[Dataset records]
*****
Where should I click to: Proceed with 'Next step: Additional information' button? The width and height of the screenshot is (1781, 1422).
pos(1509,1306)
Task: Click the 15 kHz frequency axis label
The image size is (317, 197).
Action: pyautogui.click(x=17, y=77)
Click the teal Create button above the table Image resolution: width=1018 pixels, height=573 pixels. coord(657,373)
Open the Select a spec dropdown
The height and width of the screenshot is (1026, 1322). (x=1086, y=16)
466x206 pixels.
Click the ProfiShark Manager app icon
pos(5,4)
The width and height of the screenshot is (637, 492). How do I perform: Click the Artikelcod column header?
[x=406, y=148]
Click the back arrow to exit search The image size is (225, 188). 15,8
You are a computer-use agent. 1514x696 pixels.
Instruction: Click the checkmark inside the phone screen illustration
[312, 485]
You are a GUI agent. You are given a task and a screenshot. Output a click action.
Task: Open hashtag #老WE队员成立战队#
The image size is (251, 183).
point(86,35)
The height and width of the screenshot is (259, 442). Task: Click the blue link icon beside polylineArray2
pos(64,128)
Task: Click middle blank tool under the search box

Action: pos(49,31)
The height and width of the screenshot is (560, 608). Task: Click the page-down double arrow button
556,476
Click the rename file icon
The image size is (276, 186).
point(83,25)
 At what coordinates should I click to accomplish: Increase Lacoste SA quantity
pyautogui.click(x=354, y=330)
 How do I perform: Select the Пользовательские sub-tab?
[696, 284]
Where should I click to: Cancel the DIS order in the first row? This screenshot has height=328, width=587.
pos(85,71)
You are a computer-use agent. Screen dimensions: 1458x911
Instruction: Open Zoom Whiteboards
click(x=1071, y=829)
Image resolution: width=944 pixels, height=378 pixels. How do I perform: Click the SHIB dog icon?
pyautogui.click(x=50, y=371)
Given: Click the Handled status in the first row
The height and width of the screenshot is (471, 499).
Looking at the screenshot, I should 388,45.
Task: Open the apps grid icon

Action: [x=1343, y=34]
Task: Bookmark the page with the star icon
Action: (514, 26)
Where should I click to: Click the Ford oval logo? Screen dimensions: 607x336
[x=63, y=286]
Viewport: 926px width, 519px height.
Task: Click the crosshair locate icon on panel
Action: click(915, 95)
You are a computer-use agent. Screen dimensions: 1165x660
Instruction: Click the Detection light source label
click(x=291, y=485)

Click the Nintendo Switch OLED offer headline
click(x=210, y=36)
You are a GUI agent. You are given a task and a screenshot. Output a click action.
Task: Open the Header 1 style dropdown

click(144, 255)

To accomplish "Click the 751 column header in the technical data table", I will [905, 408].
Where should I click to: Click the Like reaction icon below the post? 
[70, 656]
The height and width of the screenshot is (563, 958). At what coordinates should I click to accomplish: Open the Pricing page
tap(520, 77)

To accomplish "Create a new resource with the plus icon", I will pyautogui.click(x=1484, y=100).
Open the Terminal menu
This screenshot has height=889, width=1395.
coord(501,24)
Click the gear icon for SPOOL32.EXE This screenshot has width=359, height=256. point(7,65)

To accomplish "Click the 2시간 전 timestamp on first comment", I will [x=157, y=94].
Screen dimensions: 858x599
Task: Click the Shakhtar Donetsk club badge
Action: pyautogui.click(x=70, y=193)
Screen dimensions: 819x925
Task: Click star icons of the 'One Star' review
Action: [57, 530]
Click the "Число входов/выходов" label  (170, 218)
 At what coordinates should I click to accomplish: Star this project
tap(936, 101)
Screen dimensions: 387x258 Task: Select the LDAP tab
*****
:: Exercise brief ::
Edit the records above so that each "Where should I click to" becomes "Where do I click to", and keep every other line the same.

:: Full solution ::
Where do I click to: Proceed with 'Next step: Additional information' button? The width and height of the screenshot is (1781, 1422).
pos(1509,1306)
Task: Click the 15 kHz frequency axis label
The image size is (317, 197).
Action: pyautogui.click(x=17, y=77)
Click the teal Create button above the table Image resolution: width=1018 pixels, height=573 pixels. coord(657,373)
Open the Select a spec dropdown
The height and width of the screenshot is (1026, 1322). (x=1086, y=16)
466x206 pixels.
Click the ProfiShark Manager app icon
pos(5,4)
The width and height of the screenshot is (637, 492). How do I perform: Click the Artikelcod column header?
[x=406, y=148]
Click the back arrow to exit search The image size is (225, 188). 15,8
You are a computer-use agent. 1514x696 pixels.
Instruction: Click the checkmark inside the phone screen illustration
[312, 485]
You are a GUI agent. You are given a task and a screenshot. Output a click action.
Task: Open hashtag #老WE队员成立战队#
The image size is (251, 183).
point(86,35)
The height and width of the screenshot is (259, 442). Task: Click the blue link icon beside polylineArray2
pos(64,128)
Task: Click middle blank tool under the search box

Action: pos(49,31)
The height and width of the screenshot is (560, 608). Task: Click the page-down double arrow button
556,476
Click the rename file icon
The image size is (276, 186).
point(83,25)
 At what coordinates should I click to accomplish: Increase Lacoste SA quantity
pyautogui.click(x=354, y=330)
 How do I perform: Select the Пользовательские sub-tab?
[696, 284]
Where do I click to: Cancel the DIS order in the first row? This screenshot has height=328, width=587.
pos(85,71)
You are a computer-use agent. Screen dimensions: 1458x911
Instruction: Open Zoom Whiteboards
click(x=1071, y=829)
Image resolution: width=944 pixels, height=378 pixels. How do I perform: Click the SHIB dog icon?
pyautogui.click(x=50, y=371)
Given: Click the Handled status in the first row
The height and width of the screenshot is (471, 499).
Looking at the screenshot, I should 388,45.
Task: Open the apps grid icon

Action: [x=1343, y=34]
Task: Bookmark the page with the star icon
Action: (514, 26)
Where do I click to: Click the Ford oval logo? Screen dimensions: 607x336
[x=63, y=286]
Viewport: 926px width, 519px height.
Task: Click the crosshair locate icon on panel
Action: click(915, 95)
You are a computer-use agent. Screen dimensions: 1165x660
Instruction: Click the Detection light source label
click(x=291, y=485)

Click the Nintendo Switch OLED offer headline
click(x=210, y=36)
You are a GUI agent. You are given a task and a screenshot. Output a click action.
Task: Open the Header 1 style dropdown

click(144, 255)

To accomplish "Click the 751 column header in the technical data table", I will [905, 408].
Where do I click to: Click the Like reaction icon below the post? 
[70, 656]
The height and width of the screenshot is (563, 958). At what coordinates should I click to accomplish: Open the Pricing page
tap(520, 77)

To accomplish "Create a new resource with the plus icon", I will pyautogui.click(x=1484, y=100).
Open the Terminal menu
This screenshot has height=889, width=1395.
coord(501,24)
Click the gear icon for SPOOL32.EXE This screenshot has width=359, height=256. point(7,65)

To accomplish "Click the 2시간 전 timestamp on first comment", I will [x=157, y=94].
Screen dimensions: 858x599
Task: Click the Shakhtar Donetsk club badge
Action: pyautogui.click(x=70, y=193)
Screen dimensions: 819x925
Task: Click star icons of the 'One Star' review
Action: [57, 530]
Click the "Число входов/выходов" label  (170, 218)
 At what coordinates should I click to accomplish: Star this project
tap(936, 101)
Screen dimensions: 387x258 Task: Select the LDAP tab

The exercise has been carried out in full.